- **Work request**: The expected answer is the set of lines in the data below between the line holding "Methodik: Szenisches Schreiben (156, 1365)" and the line holding "njfarmflower@gmail.com (383, 635)", inclusive, written out exactly.
─── Entries provided ───
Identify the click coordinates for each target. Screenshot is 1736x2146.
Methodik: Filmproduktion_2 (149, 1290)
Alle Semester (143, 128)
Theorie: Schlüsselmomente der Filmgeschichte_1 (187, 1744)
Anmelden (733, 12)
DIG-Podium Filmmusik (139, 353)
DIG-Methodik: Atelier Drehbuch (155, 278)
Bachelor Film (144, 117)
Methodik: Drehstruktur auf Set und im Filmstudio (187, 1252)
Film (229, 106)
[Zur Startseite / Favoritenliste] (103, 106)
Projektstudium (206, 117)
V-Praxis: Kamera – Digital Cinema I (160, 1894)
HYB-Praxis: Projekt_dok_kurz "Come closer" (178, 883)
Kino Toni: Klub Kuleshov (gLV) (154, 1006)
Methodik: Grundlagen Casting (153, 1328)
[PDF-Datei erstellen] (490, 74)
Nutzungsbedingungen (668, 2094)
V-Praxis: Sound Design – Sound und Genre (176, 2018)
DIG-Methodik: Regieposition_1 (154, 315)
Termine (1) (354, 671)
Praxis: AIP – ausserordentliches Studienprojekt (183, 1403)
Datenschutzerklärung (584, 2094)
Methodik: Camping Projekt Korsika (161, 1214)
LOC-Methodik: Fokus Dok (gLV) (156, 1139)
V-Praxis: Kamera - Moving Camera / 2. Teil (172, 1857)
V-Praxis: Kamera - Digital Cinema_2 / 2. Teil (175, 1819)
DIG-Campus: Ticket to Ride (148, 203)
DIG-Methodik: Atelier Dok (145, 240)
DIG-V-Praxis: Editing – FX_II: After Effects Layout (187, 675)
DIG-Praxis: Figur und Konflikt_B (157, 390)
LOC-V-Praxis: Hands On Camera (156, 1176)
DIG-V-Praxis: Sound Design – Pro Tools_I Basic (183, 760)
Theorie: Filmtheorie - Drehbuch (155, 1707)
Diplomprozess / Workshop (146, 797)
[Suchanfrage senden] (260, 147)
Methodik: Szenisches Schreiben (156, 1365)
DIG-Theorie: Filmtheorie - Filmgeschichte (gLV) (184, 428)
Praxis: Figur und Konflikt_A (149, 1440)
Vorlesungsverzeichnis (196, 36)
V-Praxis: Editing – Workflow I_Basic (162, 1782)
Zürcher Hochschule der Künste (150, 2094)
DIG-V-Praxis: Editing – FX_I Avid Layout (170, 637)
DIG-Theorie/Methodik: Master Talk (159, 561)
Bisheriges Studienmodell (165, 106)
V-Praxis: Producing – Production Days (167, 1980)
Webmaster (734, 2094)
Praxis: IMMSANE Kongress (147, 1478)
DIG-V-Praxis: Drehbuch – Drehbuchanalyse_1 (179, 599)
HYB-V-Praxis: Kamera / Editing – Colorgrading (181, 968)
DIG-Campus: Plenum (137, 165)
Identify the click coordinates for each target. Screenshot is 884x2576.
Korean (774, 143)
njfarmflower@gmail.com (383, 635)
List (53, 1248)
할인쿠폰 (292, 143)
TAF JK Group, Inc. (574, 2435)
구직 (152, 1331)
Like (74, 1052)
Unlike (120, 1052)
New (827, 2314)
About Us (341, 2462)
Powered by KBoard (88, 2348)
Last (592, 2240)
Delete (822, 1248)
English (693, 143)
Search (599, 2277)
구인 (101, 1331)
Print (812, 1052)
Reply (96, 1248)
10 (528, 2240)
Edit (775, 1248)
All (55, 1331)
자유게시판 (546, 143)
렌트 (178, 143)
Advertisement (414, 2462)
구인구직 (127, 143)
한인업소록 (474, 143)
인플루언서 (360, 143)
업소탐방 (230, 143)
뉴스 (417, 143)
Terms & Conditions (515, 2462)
───
- **Response**:
Methodik: Szenisches Schreiben (156, 1365)
DIG-Theorie: Filmtheorie - Filmgeschichte (gLV) (184, 428)
Praxis: Figur und Konflikt_A (149, 1440)
Vorlesungsverzeichnis (196, 36)
V-Praxis: Editing – Workflow I_Basic (162, 1782)
Zürcher Hochschule der Künste (150, 2094)
DIG-V-Praxis: Editing – FX_I Avid Layout (170, 637)
DIG-Theorie/Methodik: Master Talk (159, 561)
Bisheriges Studienmodell (165, 106)
V-Praxis: Producing – Production Days (167, 1980)
Webmaster (734, 2094)
Praxis: IMMSANE Kongress (147, 1478)
DIG-V-Praxis: Drehbuch – Drehbuchanalyse_1 (179, 599)
HYB-V-Praxis: Kamera / Editing – Colorgrading (181, 968)
DIG-Campus: Plenum (137, 165)
Identify the click coordinates for each target. Screenshot is 884x2576.
Korean (774, 143)
njfarmflower@gmail.com (383, 635)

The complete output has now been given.